[Collection entries]
####################

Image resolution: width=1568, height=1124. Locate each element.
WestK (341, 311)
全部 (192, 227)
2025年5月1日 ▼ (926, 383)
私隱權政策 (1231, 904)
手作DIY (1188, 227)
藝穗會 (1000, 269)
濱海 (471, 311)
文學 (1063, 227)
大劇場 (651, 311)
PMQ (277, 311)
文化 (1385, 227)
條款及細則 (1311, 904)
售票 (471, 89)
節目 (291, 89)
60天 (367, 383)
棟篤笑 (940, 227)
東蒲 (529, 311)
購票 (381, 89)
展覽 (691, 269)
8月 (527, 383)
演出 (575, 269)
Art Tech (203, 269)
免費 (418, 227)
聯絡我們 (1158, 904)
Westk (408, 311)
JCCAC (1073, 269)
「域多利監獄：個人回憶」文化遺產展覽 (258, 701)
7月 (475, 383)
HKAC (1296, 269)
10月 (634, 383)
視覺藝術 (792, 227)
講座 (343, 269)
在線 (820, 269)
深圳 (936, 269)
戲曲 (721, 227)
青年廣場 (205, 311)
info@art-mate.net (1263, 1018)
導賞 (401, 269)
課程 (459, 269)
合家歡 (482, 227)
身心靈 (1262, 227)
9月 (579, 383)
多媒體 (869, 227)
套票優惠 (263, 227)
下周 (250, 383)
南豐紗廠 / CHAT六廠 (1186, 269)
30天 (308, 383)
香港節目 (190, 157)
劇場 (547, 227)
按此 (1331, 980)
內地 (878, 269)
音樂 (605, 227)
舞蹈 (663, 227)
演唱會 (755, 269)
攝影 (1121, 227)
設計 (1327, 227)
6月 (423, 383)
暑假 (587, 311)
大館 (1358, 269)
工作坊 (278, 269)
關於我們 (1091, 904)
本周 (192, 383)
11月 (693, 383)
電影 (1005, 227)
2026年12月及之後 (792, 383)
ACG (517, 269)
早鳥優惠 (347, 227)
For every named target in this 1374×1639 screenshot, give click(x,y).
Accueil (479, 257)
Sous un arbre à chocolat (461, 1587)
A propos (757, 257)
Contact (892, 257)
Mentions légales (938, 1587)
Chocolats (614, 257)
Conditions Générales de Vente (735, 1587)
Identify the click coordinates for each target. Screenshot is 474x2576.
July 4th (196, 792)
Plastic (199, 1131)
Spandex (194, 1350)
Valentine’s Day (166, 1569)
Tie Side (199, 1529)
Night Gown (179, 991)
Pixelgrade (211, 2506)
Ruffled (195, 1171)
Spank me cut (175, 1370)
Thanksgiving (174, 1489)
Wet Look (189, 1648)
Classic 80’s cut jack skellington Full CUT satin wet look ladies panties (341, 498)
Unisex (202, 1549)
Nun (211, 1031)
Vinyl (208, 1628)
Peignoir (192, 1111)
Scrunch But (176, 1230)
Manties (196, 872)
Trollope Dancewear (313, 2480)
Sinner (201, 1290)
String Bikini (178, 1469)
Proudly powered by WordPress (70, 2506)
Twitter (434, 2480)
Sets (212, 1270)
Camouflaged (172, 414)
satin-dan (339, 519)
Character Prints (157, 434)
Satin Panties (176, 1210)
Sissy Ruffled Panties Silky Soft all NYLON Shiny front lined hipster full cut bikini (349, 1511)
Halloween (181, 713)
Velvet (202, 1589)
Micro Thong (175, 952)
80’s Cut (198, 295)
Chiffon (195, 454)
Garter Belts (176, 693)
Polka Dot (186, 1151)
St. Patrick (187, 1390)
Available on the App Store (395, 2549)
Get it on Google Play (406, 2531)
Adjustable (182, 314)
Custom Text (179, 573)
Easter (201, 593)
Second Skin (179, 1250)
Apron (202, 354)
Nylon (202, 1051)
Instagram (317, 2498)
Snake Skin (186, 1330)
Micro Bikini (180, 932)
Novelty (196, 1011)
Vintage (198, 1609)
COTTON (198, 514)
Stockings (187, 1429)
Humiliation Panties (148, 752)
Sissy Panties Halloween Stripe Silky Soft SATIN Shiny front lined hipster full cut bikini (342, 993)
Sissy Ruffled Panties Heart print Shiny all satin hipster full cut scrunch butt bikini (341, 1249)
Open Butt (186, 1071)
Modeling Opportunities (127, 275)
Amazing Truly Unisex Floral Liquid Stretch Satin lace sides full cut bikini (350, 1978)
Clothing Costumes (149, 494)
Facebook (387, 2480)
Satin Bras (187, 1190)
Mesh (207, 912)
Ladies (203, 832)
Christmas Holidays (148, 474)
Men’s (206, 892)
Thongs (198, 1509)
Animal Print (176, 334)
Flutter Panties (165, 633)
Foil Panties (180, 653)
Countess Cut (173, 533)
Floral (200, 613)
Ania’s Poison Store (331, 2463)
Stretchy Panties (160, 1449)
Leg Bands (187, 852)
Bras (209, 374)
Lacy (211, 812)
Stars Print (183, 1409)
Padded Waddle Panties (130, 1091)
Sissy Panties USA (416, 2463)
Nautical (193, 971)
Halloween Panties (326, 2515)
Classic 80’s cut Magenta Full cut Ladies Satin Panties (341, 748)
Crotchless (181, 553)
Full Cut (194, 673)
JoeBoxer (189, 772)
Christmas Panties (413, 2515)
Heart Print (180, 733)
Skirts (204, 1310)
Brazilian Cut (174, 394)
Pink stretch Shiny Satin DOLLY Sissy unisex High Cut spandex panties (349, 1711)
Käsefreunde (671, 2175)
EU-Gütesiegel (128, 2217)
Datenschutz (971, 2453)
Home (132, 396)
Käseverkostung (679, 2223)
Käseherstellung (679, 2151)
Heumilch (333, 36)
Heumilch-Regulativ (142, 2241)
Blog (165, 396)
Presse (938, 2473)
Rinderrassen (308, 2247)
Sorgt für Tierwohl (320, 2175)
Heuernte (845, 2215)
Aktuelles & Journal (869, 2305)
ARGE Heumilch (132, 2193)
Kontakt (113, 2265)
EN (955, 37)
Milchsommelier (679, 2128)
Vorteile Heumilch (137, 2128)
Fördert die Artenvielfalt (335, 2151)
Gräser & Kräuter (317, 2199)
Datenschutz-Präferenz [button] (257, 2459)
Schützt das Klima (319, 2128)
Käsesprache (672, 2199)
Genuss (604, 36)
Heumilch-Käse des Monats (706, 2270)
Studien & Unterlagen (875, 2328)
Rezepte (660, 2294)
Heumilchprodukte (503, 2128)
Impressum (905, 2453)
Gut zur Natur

####################

Add 56 to every coordinate in the entries from the line containing "Tie Side (199, 1529)" down to the line containing "Second Skin (179, 1250)", both included, and write those lines out again with the new values.

Tie Side (255, 1585)
Night Gown (235, 1047)
Pixelgrade (267, 2562)
Ruffled (251, 1227)
Spank me cut (231, 1426)
Thanksgiving (230, 1545)
Wet Look (245, 1704)
Classic 80’s cut jack skellington Full CUT satin wet look ladies panties (397, 554)
Unisex (258, 1605)
Nun (267, 1087)
Vinyl (264, 1684)
Peignoir (248, 1167)
Scrunch But (232, 1286)
Manties (252, 928)
Trollope Dancewear (369, 2536)
Sinner (257, 1346)
String Bikini (234, 1525)
Proudly powered by WordPress (126, 2562)
Twitter (490, 2536)
Sets (268, 1326)
Camouflaged (228, 470)
satin-dan (395, 575)
Character Prints (213, 490)
Satin Panties (232, 1266)
Sissy Ruffled Panties Silky Soft all NYLON Shiny front lined hipster full cut bikini (405, 1567)
Halloween (237, 769)
Velvet (258, 1645)
Micro Thong (231, 1008)
80’s Cut (254, 351)
Chiffon (251, 510)
Garter Belts (232, 749)
Polka Dot (242, 1207)
St. Patrick (243, 1446)
Available on the App Store (451, 2605)
Get it on Google Play (462, 2587)
Adjustable (238, 370)
Custom Text (235, 629)
Easter (257, 649)
Second Skin (235, 1306)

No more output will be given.